Some players have voiced concerns and opted not to go back to training but Mings feels that nothing is going to stop the games going ahead.
"We got the option to come back to training and that's fine because we didn't have to but if the FA and the EFL and the Government and UEFA and the Premier League all say you are going back to play, it really doesn't make any difference what the players think because you are going back to play.
"It is get in or get out."
One of the players who voiced concerns about a return was Watford captain Troy Deeney who was worried about the health of his baby son who has suffered with breathing difficulties.
The striker's fears were allayed by the players' meetings with health experts and he will return to training this week but he also revealed that he had received online abuse for his initial stance.

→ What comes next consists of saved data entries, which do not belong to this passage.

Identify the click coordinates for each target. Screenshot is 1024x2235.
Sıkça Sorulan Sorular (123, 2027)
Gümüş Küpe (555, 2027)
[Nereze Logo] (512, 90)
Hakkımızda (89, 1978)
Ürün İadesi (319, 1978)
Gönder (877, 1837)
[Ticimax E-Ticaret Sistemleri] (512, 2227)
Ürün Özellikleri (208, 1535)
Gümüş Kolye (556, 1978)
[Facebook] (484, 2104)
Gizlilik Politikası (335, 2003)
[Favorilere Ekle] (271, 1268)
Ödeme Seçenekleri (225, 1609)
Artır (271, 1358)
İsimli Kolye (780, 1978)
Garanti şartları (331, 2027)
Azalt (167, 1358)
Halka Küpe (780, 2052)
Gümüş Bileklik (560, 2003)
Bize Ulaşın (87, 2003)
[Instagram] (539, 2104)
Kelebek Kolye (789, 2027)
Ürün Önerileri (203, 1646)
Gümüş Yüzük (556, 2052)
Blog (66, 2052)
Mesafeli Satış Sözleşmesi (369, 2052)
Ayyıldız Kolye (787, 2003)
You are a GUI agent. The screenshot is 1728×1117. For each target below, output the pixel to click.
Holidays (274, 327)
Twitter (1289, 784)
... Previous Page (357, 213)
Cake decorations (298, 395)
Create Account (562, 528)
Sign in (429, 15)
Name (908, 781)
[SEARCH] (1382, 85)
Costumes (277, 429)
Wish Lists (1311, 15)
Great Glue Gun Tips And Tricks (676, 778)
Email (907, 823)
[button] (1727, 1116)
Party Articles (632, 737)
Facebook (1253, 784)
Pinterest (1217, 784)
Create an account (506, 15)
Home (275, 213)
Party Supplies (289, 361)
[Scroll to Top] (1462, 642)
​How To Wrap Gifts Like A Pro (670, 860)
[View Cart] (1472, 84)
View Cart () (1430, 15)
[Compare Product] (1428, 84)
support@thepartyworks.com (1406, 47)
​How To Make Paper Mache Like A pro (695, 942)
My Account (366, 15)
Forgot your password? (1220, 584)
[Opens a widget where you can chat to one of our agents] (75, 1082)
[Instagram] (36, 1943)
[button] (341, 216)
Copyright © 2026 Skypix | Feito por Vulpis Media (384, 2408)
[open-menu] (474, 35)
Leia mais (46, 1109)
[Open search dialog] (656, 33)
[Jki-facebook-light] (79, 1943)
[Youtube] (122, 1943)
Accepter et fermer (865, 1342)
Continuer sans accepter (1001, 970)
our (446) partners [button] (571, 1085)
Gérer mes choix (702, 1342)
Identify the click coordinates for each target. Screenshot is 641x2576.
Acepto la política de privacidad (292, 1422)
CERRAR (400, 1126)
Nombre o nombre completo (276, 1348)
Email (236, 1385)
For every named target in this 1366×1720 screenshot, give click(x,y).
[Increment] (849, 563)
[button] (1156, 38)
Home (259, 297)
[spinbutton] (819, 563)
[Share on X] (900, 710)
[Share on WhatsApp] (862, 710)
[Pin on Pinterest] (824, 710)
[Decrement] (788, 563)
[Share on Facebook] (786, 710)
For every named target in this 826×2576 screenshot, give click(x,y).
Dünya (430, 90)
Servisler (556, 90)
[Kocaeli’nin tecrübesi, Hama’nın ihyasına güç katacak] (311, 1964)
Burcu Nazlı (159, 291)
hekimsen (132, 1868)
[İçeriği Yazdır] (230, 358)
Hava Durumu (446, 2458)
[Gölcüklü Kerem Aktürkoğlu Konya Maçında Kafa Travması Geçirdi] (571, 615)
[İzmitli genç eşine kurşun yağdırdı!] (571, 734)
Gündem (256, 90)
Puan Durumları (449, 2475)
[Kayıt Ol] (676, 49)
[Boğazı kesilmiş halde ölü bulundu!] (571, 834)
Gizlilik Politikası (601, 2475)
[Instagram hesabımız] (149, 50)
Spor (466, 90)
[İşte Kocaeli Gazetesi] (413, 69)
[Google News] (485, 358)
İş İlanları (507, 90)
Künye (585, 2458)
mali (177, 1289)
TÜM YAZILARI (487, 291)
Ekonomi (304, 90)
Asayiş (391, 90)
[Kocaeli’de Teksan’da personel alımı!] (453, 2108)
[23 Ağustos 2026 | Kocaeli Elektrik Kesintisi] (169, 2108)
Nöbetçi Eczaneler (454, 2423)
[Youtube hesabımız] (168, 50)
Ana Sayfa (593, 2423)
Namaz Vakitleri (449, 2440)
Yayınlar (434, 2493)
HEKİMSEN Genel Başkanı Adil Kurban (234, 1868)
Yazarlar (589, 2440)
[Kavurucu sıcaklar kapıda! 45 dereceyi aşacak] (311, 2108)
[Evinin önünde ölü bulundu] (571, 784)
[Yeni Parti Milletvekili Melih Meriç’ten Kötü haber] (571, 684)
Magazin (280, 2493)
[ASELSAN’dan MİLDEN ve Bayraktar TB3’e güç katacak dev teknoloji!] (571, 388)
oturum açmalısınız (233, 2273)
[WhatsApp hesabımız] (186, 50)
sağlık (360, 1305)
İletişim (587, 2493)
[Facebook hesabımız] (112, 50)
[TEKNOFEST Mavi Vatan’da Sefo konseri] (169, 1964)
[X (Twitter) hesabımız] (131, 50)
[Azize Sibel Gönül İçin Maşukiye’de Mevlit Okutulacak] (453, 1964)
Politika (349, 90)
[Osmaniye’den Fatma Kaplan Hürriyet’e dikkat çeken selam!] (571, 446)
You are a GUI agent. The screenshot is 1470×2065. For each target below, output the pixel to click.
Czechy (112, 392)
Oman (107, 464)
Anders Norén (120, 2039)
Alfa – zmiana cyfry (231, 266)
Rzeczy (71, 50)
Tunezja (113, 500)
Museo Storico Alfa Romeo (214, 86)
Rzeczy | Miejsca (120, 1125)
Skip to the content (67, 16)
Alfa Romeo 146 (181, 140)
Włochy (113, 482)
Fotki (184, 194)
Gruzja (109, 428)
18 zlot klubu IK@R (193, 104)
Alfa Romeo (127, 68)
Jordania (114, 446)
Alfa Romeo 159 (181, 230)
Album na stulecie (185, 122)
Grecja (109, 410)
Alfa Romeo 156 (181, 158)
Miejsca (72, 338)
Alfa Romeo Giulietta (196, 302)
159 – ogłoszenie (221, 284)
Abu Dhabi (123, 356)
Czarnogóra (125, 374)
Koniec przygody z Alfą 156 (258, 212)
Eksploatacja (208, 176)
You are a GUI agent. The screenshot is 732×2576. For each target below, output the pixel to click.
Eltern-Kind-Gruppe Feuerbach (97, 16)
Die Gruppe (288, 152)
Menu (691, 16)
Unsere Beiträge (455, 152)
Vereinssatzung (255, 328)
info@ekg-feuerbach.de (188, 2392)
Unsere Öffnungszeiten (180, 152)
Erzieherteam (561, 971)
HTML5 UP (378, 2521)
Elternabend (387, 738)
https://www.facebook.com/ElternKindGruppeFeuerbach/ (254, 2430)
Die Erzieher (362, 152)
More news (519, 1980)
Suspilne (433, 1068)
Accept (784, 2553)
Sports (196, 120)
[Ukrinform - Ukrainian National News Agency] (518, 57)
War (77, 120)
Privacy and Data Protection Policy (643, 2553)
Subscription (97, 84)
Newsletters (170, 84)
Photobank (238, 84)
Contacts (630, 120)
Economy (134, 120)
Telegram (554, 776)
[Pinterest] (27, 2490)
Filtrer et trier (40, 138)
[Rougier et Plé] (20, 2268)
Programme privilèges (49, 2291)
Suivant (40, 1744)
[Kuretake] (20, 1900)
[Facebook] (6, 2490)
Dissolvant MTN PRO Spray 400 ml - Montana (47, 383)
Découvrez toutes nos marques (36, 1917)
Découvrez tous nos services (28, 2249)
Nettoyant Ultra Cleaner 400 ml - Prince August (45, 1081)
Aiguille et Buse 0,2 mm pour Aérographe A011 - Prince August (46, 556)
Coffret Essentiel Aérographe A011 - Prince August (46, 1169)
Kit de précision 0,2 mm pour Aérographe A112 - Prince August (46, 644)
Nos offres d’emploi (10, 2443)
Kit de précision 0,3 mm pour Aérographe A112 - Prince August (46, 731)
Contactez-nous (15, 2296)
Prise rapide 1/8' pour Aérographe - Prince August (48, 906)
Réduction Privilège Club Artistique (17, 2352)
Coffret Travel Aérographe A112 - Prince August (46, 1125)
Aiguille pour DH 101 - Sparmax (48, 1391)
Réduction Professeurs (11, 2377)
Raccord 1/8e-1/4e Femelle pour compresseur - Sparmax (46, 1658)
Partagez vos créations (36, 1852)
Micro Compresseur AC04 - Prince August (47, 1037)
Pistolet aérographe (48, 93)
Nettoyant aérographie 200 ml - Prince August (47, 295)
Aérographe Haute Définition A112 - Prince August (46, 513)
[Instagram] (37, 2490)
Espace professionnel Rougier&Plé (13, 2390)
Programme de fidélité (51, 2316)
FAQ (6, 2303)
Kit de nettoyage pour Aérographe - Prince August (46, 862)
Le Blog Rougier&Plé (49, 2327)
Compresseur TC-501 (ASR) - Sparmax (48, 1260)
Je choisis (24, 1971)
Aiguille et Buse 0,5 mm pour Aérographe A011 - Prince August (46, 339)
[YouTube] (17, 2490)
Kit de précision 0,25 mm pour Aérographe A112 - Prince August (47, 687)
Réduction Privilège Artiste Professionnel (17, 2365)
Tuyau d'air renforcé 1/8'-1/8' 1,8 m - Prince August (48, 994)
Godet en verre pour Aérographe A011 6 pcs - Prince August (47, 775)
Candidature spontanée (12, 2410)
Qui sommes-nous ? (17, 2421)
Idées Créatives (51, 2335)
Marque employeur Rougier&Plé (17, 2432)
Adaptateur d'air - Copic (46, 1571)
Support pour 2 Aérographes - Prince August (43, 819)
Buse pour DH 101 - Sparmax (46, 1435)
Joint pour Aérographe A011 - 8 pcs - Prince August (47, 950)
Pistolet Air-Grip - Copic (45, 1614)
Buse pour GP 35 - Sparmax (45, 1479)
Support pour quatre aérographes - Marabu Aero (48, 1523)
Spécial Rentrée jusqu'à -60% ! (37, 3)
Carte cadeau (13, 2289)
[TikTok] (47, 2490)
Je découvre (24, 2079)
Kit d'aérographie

Mings spoke out against any such anger being expressed towards players.
"It is important that players are given the choice. It's a personal thing. If you don't want to do it, you absolutely don't have to," said Mings.
"People have aired their concerns about families' health and I back those people 100 per cent. That is something people have to take into consideration really carefully.
"No one should ever be on the end of personal abuse for making a decision based on their families' needs or health needs."
While Mings believes that the football's return in England is all down to money, he does not feel that he is in a position to complain.
"Project Restart is financially driven. I think everybody accepts that," added Mings.
"But that's fine with me because I look at this monster that is Premier League football and the revenue it creates and I didn't moan about being a part of it when everything was great so I'm not going to moan now when the atmosphere around the game is more hesitant."